PAR RACHEL CRIVELLARO

ENTRETIEN

Le Pen au second tour, le scénario avait été évoqué mais cela reste quand même une grosse surprise. Comment l'expliquez-vous?

Par un concours de circonstances convergentes. Premièrement, et contrairement à ce que beaucoup d'analystes ont avancé, l'extrême droite française n'a jamais été moribonde. Même après sa scission, elle a continué à enregistrer de bons résultats. Il suffit de se remémorer ses scores aux élections régionales de 1998, aux dernières élections européennes où elle a franchi le cap des 5 pc ou encore aux municipales de l'an dernier. Deuxièment, l'extrême droite a clairement bénéficié de la thématique dominante de la campagne, à savoir la sécurité. Par ailleurs, la pléthore de candidats de ce scrutin a contribué à un éparpillement des voix - que ce soit à droite comme à gauche - qui a directement profité aux extrêmes. Les derniers résultats montrent que près de 33 pc des électeurs ont voté pour les extrêmes. Enfin, je pense que les deux candidats `pressentis´ se sont trop positionnés pour le second tour avec comme conséquence de ne pas créer une véritable mobilisation de leurs troupes.

Peut-on néanmoins parler d'une défaite personnelle de Lionel Jospin?

Je pense que Lionel Jospin n'a pas réussi sa campagne; il a complètement fait l'impasse sur les impératifs d'une élection à deux tours.
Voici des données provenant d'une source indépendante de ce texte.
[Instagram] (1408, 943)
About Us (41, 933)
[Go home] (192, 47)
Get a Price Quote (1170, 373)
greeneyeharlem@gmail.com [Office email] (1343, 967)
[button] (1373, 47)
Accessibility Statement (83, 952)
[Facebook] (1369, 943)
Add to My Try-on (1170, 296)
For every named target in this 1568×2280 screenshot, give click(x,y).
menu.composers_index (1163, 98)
Il a perpétuellement fait le grand écart, notamment sur la sécurité, avec les positions de Jacques Chirac au lieu d'essayer d'imposer ses propres thématiques comme son bilan social. Et puis, et c'est d'autant plus redoutable dans le cadre d'une élection présidentielle, il apparaît clairement que la personnalité de Jospin n'enthousiasme pas.

Quid de l'abstentionnisme record?

C'est un fait avéré dans la plupart des pays européens: la montée de l'abstentionnisme handicape surtout les forces de centre-gauche. Les observations montrent que la répartition de l'abstentionnisme n'est pas homogène. Mais, les catégories le moins socio-économiquement favorisées sont le plus enclines à l'abstention; or il s'agit d'un électorat traditionnellement de gauche.
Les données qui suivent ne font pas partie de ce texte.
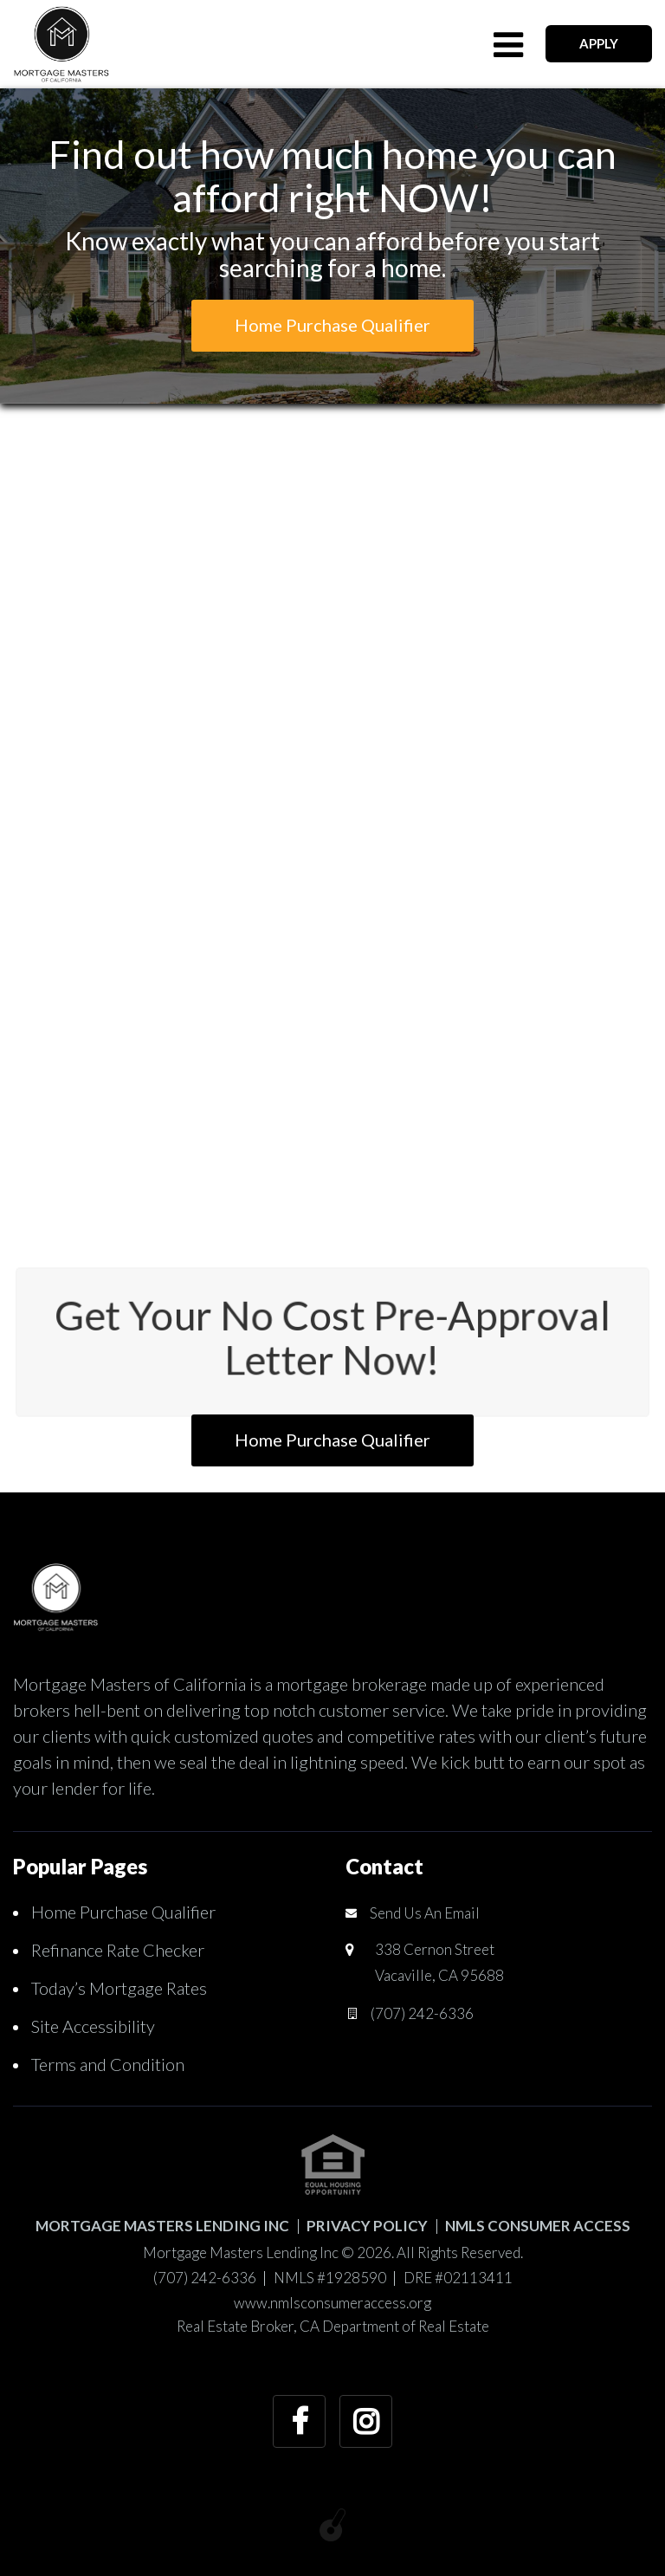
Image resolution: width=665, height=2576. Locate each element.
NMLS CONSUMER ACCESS (537, 2226)
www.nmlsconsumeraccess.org (332, 2303)
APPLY (598, 43)
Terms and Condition (107, 2064)
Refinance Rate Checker (117, 1949)
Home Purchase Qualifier (123, 1911)
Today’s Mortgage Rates (119, 1987)
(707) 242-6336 (422, 2012)
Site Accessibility (93, 2026)
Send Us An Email (425, 1913)
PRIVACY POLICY (367, 2226)
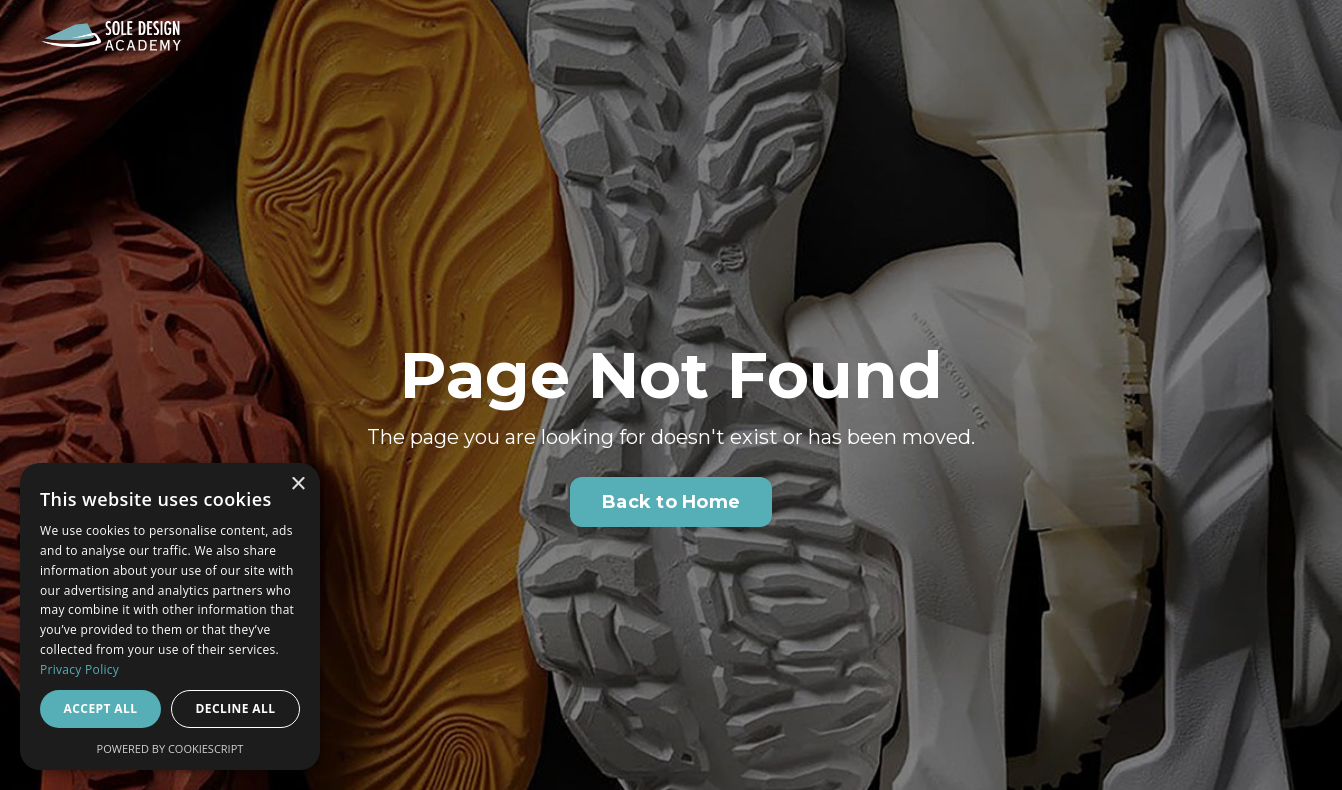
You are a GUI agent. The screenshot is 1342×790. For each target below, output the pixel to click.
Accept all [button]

Qui alors a voté selon vous pour Le Pen?

Il faut se garder des raccourcis. L'électorat de l'extrême droite relève d'une alchimie très particulière qui parvient à agréger tant les classes populaires que bourgeoises.

A lumière du premier tour, peut-on imaginer Le Pen vainqueur au second tour?

Je ne pense pas, mais bon, tout est possible... La plupart des vaincus devraient logiquement appeler à voter Chirac.

Quel type de campagne devrait maintenant mener Chirac?

Je ne pense pas qu'il va chasser sur les terres de la gauche, désormais Chirac doit faire une campagne d'union nationale. Il se présente aujourd'hui comme le dernier rempart, celui qui doit sauver l'honneur de la France. Je me demande d'ailleurs s'il y aura un débat entre Chirac et Le Pen...

Lionel Jospin a-t-il encore un avenir politique?

J'imagine mal qu'un Premier ministre sortant qui fait un score de 16 pc pour être finalement éjecté au premier tour et à son âge puisse encore espérer quoique ce soit. Cela doit être dur, et quelles que soient les nuances d'appréciation, de terminer sa vie politique sur une claque pareille.

La France a-t-elle basculé à droite, voire à l'extrême droite, à l'instar de ce qui s'est passé dans d'autres pays européens?

Je crois que l'on assiste à un mouvement de recomposition de la droite européenne de plus en plus souvent obligée de composer avec l'extrême droite et les partis populistes, mais aussi à une désaffection croissante à l'encontre des partis parlementaires. Dès lors, nous sommes dans ce j'appelle une `configuration explosive´. C'est le signe que les partis doivent désormais s'interroger sérieusement sur la place du politique dans la régulation de nos sociétés.